Math has a well known liberal bias.
HB3210, raising cigarette tax by $1.50, passes 16-11 in joint committee on appropriations & budget. Heads to the #okleg House floor
— Trevor Brown (@tbrownOKC) May 16, 2016
That is the Oklahoma House passing a Medicaid expansion bill.
The state is heavily dependent on cyclical resource extraction taxes (oil and gas) for a significant chunk of their state budget. The state is facing a a massive deficit and Expansion is a good way to solve a decent chunk of the problem while not destroying the public health system:
a huge $1.3 billion hole in the budget that threatens to do widespread damage to the state’s health care system.
So, in what would be the grandest about-face among rightward leaning states, Oklahoma is now moving toward a plan to expand its Medicaid program to bring in billions of federal dollars from Obama’s new health care system.
What’s more, GOP leaders are considering a tax hike to cover the state’s share of the costs.
“We’re to the point where the provider rates are going to be cut so much that providers won’t be able to survive, particularly the nursing homes,” said Republican state Rep. Doug Cox, referring to possible cuts in state funds for indigent care that could cause some hospitals and nursing homes to close.
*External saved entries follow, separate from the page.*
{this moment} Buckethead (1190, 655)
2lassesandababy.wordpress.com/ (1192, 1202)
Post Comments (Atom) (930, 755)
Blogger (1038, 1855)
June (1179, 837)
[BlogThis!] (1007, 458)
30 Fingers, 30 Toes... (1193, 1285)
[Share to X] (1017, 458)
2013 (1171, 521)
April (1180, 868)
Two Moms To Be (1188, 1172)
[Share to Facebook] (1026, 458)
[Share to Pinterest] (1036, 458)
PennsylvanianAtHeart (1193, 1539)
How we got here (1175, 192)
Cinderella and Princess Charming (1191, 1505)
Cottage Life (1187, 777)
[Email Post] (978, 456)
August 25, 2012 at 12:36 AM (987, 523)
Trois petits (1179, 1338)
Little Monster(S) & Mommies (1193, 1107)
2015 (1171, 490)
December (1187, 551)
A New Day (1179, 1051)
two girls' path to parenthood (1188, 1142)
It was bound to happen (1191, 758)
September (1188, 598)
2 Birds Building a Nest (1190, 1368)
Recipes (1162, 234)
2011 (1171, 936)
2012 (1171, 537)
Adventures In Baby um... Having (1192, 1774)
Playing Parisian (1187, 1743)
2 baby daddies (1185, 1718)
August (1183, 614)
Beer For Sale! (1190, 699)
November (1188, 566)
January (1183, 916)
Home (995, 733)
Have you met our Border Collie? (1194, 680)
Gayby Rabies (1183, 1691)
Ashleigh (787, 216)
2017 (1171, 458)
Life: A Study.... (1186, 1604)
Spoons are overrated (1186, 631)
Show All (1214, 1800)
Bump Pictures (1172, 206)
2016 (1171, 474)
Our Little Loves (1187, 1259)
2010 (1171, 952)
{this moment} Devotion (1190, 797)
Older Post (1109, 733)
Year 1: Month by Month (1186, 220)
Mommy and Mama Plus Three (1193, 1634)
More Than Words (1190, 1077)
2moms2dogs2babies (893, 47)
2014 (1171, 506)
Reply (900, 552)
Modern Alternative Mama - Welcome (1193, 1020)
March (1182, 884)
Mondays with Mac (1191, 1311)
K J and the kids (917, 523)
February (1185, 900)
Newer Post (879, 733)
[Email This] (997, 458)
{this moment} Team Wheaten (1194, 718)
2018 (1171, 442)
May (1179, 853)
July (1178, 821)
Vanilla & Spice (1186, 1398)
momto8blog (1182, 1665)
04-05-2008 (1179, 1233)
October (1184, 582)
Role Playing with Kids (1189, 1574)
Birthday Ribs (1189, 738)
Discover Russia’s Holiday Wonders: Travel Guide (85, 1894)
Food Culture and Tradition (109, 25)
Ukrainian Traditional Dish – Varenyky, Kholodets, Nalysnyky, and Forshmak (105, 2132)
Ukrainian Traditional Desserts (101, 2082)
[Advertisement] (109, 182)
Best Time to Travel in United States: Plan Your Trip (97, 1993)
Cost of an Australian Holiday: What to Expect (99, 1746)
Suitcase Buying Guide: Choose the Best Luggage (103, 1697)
The law still needs to go through the Senate and get signed by the Republican governor. After that the state will need to negotiate with the Center for Medicare and Medicaid Services for a waiver as Oklahoma wants to adapt the Arkansas model. Arkansas buys private exchange plans and then tops up their cost sharing assistance for people to minimize the deductible.
From a cash flow perspective this is interesting. Private exchange plans tend to pay providers significantly higher rates than Medicaid. It allows Oklahoma to send their rural providers a decent income stream that should allow the state to hold steady or even decrease their Legacy Medicaid provider rates. That is one source of state cash savings. The other is it moves a lot of people from Legacy Medicaid with a high state share to Expansion Medicaid with a low state share of the costs.
Over the long run, state budget math has an expansionary bias. Expansion solves several big problems without allowing too many hard choices to be made (as well as make the residents of the state better off). It is a one way ratchet. This is why national Democrats have been proposing to give every state three years of 100% funding, and I wish that they would propose bumping up Legacy Medicaid federal shares by several points contingent on expansion being in place. Those policies are big bribes to get the hold-out states on board because sooner or later every state budget will need some relief. Federal Medicaid money is relief.